Title and Author: Reagan on Leadership by James M. Strock
Synopsis of Content:
Subtitled Executive Lessons from the Great Communicator Strock’s 1998 book on what one can learn about leadership from President Reagan has been released in a new Reagan Centennial Edition on the former President’s 100th birthday.
First what this is not – this is not a book defending Reagan’s policies and politics. So no matter where you come down on those subjects this book has a lot to offer. I must confess that I was and remain a fan of Ronald Reagan and it does appear that Strock is too. However no matter what you thought of his politics or his policies there is no denying that he was an adept leader.
In the Introduction to this new issue Strock tells the reader that an increasing number of historians are acknowledging Reagan’s leadership talents. James MacGregor Burns, a well known presidential historian disagrees profoundly in Strock’s words with Reagan’s policies but concludes that Reagan and FDR stand out as the two most consequential presidents of the 20th century. Another historian, the late John Patrick Diggins said that Reagan belonged with Lincoln among the three or four greatest presidents.

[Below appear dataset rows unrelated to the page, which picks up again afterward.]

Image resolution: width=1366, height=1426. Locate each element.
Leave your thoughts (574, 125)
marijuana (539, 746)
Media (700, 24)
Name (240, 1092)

In Part One of the book Strock helps us understand Reagan’s effectiveness as a leader through his compelling vision, his decisiveness, his adeptness at negotiation and his ability to learn from mistakes and move on.
In Part Two he reveals how effective Reagan was as a manager, putting first things first, limiting his own work to what his subordinates could not do and making meetings useful.
In Part Three he discusses how effective Reagan was as a communicator, something nearly all of his harshest critics readily admitted then and now.
In Part Four we learn how disciplined Reagan was and how he used his leadership skills as a way of life.
In the foreword Tom Peters does not exaggerate when he describes Strock’s analysis of Reagan’s leadership skills as brilliant. As you read the book you will conclude the same. Strock does a masterful job of identifying Reagan’s strengths and using many illustrations of how he outwitted his domestic and foreign foes to preside over one of the most successful presidencies ever in terms of achieving what he set out to do.
If there is a criticism of the book is its tendency to minimize Reagan’s faults and failures. However one can forgive this in light of all there is to learn from his successes. At 234 pages this is a concise review of what made Reagan effective and everyone can learn a great deal from it.
As with all of Strock’s work this is very readable. Crisply written and well organized the reader is never lost.
Notes on Author:
James Strock is an authority and prolific author on leadership. He also wrote Serve to Lead and Theodore Roosevelt on Leadership. He has had a career in business and in high levels of government including being the first Secretary of Environmental Protection for California and chief enforcement officer for the EPA.
Three Great Ideas You Can Use:
1. Vision is the indispensable key to leadership of any enterprise.
2. By aligning words and deeds, decisive actions add predictability and certainty to an enterprise.
3. Every organization and very person will make mistakes. The key is to view those mistakes as opportunities to learn.
Reagan on Leadership – Executive Lessons from the Great Communicator by James M. Strock. Copyright by James M. Strock, 1998 and 2011. Published by Serve to Lead Press.
Rating for this Book
Over all Rating for Book: Excellent
Writing Style: Easy to read.
Usefulness: Very useful to anyone serious about improving their leadership skills.
Disclosure: the author of this book review has no relationship or financial arrangement with the author or the publisher of this book. Some publishers and authors do provide a copy of the book for reviewers to read.